Background of my question: We use an IBM product (Connections) to store user profiles. But we have lots of custom requirements (lots of custom fields and logics), so currently we create a few more tables, views and functions in the backend database of Connections to store the custom data. However, as it is IBM's internal database and we are not supposed to touch it, when we upgrade Connections, all our custom tables, views and functions are gone.
So we decide to move out our custom things. But the problem is we still need to join with the data from Connections. (Or not database join, just some other way to integrate with the data before presenting to the users. )
If we create a federated table in our own database, we can create tables and views like we used to. But would it have performance issues? And we are still going to be heavily depend on IBM's schema and have to assume they don't change it. Is it a good approach?
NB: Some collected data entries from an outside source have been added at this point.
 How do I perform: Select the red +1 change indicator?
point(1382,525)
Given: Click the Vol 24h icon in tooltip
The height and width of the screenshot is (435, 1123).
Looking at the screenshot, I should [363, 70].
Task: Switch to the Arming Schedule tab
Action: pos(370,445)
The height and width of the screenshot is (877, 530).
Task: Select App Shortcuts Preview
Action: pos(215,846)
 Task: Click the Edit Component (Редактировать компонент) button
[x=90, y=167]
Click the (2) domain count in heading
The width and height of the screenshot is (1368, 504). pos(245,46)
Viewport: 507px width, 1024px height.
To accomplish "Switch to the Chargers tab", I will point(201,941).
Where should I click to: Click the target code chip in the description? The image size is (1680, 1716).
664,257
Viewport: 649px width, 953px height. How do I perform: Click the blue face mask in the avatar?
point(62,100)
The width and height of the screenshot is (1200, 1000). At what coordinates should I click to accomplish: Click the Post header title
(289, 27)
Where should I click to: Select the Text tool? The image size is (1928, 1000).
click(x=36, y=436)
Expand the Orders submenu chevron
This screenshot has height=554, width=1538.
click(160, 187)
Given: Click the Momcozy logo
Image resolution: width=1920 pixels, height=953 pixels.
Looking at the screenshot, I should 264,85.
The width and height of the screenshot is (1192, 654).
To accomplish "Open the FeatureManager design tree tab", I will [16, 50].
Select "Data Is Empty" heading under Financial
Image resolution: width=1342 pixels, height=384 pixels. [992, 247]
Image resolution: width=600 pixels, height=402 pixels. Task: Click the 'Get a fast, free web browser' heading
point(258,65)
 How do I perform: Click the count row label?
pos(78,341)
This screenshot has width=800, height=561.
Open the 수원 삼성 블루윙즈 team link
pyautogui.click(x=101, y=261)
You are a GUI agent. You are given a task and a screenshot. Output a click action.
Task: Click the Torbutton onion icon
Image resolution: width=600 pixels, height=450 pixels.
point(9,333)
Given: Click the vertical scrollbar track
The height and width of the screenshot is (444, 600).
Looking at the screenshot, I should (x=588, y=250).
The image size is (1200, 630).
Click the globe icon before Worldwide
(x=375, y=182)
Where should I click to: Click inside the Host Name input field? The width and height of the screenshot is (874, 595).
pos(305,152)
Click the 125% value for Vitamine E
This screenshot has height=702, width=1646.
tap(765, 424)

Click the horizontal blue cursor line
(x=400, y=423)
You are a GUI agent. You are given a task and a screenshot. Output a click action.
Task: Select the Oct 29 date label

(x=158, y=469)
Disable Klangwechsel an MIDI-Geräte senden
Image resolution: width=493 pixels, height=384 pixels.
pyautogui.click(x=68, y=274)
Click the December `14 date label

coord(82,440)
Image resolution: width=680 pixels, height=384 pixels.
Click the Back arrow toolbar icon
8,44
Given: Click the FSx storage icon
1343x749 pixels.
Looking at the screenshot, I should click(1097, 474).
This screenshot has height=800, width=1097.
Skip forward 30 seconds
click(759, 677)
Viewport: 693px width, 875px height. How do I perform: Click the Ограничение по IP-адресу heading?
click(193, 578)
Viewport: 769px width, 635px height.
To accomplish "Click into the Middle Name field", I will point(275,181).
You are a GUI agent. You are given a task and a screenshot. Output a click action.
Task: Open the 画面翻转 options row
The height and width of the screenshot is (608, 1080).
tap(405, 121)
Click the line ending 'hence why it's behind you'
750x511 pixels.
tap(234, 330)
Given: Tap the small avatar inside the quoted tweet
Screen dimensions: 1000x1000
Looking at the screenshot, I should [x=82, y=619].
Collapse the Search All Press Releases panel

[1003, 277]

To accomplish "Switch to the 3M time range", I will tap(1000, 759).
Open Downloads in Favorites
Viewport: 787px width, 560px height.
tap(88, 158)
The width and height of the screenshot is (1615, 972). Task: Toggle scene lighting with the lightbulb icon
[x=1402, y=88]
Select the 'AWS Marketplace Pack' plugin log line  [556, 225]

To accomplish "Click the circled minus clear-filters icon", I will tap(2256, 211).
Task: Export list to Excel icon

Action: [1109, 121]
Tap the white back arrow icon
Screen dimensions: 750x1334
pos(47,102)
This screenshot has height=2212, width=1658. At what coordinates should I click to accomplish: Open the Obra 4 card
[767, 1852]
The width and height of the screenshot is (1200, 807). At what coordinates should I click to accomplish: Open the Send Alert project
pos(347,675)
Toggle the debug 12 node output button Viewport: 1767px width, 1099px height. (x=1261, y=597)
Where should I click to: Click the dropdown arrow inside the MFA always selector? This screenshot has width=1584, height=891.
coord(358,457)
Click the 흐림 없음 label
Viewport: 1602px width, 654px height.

What are the other options we could consider?
If we create a federated table in our own database, we can create tables and views like we used to. But would it have performance issues?
Probably. Your application code would have to do joins between the IBM database tables and your database tables.
I'm assuming that Connections uses DB2. If you bring up your own DB2 database, I think you can do SQL joins between two separate DB2 databases.
Either way, this code should reside in a separate data access package made up of data access objects. The rest of your applications would use the data access package.
And we are still going to be heavily depend on IBM's schema and have to assume they don't change it.
IBM will change their schema, and you have to plan on making corresponding changes to your database and / or application.
What are the other options we could consider?
You could copy the IBM data from their database to your database. You still have to make changes to the copy process when the IBM schema table definitions change.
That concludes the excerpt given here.